▶ [YOUR GOAL]:
Retype the records exactly, including every line.

▶ [MATERIAL TO PROCESS]:

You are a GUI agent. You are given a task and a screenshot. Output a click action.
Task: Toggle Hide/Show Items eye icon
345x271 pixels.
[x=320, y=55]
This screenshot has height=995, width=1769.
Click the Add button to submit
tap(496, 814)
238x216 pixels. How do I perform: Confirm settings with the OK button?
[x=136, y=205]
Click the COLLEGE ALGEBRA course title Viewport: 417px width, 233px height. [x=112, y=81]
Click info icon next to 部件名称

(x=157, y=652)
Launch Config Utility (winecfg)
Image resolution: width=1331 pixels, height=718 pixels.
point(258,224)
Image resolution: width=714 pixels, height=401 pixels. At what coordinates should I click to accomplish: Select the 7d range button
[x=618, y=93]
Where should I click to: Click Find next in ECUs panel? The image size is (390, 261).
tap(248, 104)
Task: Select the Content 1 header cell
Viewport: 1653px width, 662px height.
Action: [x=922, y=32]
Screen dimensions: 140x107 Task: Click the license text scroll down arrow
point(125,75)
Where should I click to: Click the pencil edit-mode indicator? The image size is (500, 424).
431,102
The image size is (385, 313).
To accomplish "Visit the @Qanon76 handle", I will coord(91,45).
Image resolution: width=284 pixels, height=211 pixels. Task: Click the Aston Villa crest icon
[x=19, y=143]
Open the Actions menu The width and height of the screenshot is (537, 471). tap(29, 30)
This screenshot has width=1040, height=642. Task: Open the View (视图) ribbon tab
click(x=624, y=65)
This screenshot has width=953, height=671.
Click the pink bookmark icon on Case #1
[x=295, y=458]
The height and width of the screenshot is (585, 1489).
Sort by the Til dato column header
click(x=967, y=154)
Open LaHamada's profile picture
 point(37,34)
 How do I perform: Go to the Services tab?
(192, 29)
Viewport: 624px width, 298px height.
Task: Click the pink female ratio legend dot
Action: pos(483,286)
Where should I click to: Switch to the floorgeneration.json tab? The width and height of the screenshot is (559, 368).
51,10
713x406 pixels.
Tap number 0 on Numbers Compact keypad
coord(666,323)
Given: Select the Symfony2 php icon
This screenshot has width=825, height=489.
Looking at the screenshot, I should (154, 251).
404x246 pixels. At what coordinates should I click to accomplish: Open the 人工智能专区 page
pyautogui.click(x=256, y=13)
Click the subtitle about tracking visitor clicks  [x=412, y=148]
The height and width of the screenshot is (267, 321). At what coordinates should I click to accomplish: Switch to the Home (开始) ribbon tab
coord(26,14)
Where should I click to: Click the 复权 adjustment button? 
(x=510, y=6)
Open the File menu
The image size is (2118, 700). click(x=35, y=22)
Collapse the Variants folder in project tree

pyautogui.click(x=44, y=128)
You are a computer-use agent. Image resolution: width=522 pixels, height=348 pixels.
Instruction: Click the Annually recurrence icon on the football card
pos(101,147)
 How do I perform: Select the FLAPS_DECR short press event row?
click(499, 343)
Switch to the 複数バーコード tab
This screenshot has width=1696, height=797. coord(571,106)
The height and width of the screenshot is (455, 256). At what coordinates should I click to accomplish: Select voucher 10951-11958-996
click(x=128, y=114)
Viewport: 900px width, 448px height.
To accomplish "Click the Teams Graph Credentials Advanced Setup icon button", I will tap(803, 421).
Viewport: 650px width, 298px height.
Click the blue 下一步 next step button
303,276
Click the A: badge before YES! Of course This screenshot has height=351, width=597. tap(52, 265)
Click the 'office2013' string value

▶ [RESULT BELOW]:
You are a GUI agent. You are given a task and a screenshot. Output a click action.
Task: Toggle Hide/Show Items eye icon
345x271 pixels.
[x=320, y=55]
This screenshot has height=995, width=1769.
Click the Add button to submit
tap(496, 814)
238x216 pixels. How do I perform: Confirm settings with the OK button?
[x=136, y=205]
Click the COLLEGE ALGEBRA course title Viewport: 417px width, 233px height. [x=112, y=81]
Click info icon next to 部件名称

(x=157, y=652)
Launch Config Utility (winecfg)
Image resolution: width=1331 pixels, height=718 pixels.
point(258,224)
Image resolution: width=714 pixels, height=401 pixels. At what coordinates should I click to accomplish: Select the 7d range button
[x=618, y=93]
Where should I click to: Click Find next in ECUs panel? The image size is (390, 261).
tap(248, 104)
Task: Select the Content 1 header cell
Viewport: 1653px width, 662px height.
Action: [x=922, y=32]
Screen dimensions: 140x107 Task: Click the license text scroll down arrow
point(125,75)
Where should I click to: Click the pencil edit-mode indicator? The image size is (500, 424).
431,102
The image size is (385, 313).
To accomplish "Visit the @Qanon76 handle", I will coord(91,45).
Image resolution: width=284 pixels, height=211 pixels. Task: Click the Aston Villa crest icon
[x=19, y=143]
Open the Actions menu The width and height of the screenshot is (537, 471). tap(29, 30)
This screenshot has width=1040, height=642. Task: Open the View (视图) ribbon tab
click(x=624, y=65)
This screenshot has width=953, height=671.
Click the pink bookmark icon on Case #1
[x=295, y=458]
The height and width of the screenshot is (585, 1489).
Sort by the Til dato column header
click(x=967, y=154)
Open LaHamada's profile picture
 point(37,34)
 How do I perform: Go to the Services tab?
(192, 29)
Viewport: 624px width, 298px height.
Task: Click the pink female ratio legend dot
Action: pos(483,286)
Where should I click to: Switch to the floorgeneration.json tab? The width and height of the screenshot is (559, 368).
51,10
713x406 pixels.
Tap number 0 on Numbers Compact keypad
coord(666,323)
Given: Select the Symfony2 php icon
This screenshot has width=825, height=489.
Looking at the screenshot, I should (154, 251).
404x246 pixels. At what coordinates should I click to accomplish: Open the 人工智能专区 page
pyautogui.click(x=256, y=13)
Click the subtitle about tracking visitor clicks  [x=412, y=148]
The height and width of the screenshot is (267, 321). At what coordinates should I click to accomplish: Switch to the Home (开始) ribbon tab
coord(26,14)
Where should I click to: Click the 复权 adjustment button? 
(x=510, y=6)
Open the File menu
The image size is (2118, 700). click(x=35, y=22)
Collapse the Variants folder in project tree

pyautogui.click(x=44, y=128)
You are a computer-use agent. Image resolution: width=522 pixels, height=348 pixels.
Instruction: Click the Annually recurrence icon on the football card
pos(101,147)
 How do I perform: Select the FLAPS_DECR short press event row?
click(499, 343)
Switch to the 複数バーコード tab
This screenshot has width=1696, height=797. coord(571,106)
The height and width of the screenshot is (455, 256). At what coordinates should I click to accomplish: Select voucher 10951-11958-996
click(x=128, y=114)
Viewport: 900px width, 448px height.
To accomplish "Click the Teams Graph Credentials Advanced Setup icon button", I will tap(803, 421).
Viewport: 650px width, 298px height.
Click the blue 下一步 next step button
303,276
Click the A: badge before YES! Of course This screenshot has height=351, width=597. tap(52, 265)
Click the 'office2013' string value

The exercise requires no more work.